The District's discharge rate is unknown because the city doesn't track those figures; neither do surrounding jurisdictions.
Officials in Alexandria said the number of cardiac arrest patients arriving at the hospital with a pulse has risen to almost 50 percent after medics started using a ResQPOD. The device, which is disposable and retails for $100 online, helps increase blood flow and is recommended by national health organizations.
Training people to use defibrillators and making the devices available have had a clear impact on boosting rates, experts said.
A recent effort to put defibrillators in Montgomery fitness centers has had dramatic results.
"We've had eight saves in health clubs in 21 months. That is phenomenal," said Asst. Chief Mike McAdams of the county's fire and rescue department.
"Cities don't achieve higher survival rates by chance or circumstance," said Jocelyn Rogers, a spokeswoman with the mid-Atlantic affiliate of the American Heart Association. "They do so by increasing access to automatic external defibrillators, training more lay rescuers to use them and perform CPR, and ensuring that EMS and hospital protocols give cardiac arrest patients the fastest and best treatment possible."
The District has improved response times and is meeting its target of advanced life support units reaching patients in less than eight minutes 90 percent of the time, Ken Riddle of Abaris said.
But cardiac arrest patients need a faster response time.
Williams has launched initiatives in two critical areas that have proved successful in other cities. The first is CPR training for 24,000 D.C. government workers, using a new DVD from the heart association. A pilot program began with civilian members of his department last month.
Bystander CPR has been key in cities with high survival rates, experts said.
"If you collapse on a sidewalk in downtown Seattle, the next three to five people who come upon you are likely to know CPR," said Johnston, of the EMTs association.

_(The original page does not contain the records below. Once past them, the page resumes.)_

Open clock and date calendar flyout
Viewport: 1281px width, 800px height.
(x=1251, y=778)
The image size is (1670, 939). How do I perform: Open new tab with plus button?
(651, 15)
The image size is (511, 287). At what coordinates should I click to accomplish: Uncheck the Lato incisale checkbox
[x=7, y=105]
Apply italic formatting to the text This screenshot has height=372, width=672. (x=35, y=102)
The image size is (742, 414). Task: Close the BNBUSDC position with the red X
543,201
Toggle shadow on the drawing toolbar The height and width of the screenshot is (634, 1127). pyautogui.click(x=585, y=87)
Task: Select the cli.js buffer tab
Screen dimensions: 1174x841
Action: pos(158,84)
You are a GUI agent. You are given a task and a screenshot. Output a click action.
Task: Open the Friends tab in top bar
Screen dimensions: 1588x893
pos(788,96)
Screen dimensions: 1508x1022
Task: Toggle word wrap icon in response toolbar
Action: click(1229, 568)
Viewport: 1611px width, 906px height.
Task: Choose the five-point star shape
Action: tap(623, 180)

And Williams wants to start calculating the city's true survival rate: How many cardiac arrest victims are able to return to their former lives?
The city is joining a program run by Emory University and the Centers for Disease Control and Prevention that helps track patients from the 911 call through the hospital. Letters were recently mailed to area hospitals to encourage them to release patient data to the program, known as the Cardiac Arrest Registry to Enhance Survival.
EMS directors across the region said sharing patient information between emergency medical agencies and hospitals would help increase accountability and improve pre-hospital care.
"It's like pulling teeth to get patient information from the hospital," said Brian Hricik, EMS operations manager for Alexandria's fire department. "Just because we bring a patient to the hospital with a pulse doesn't mean they survive to discharge. We'd love to know how our medicine in the field translates to survival rates in the hospital."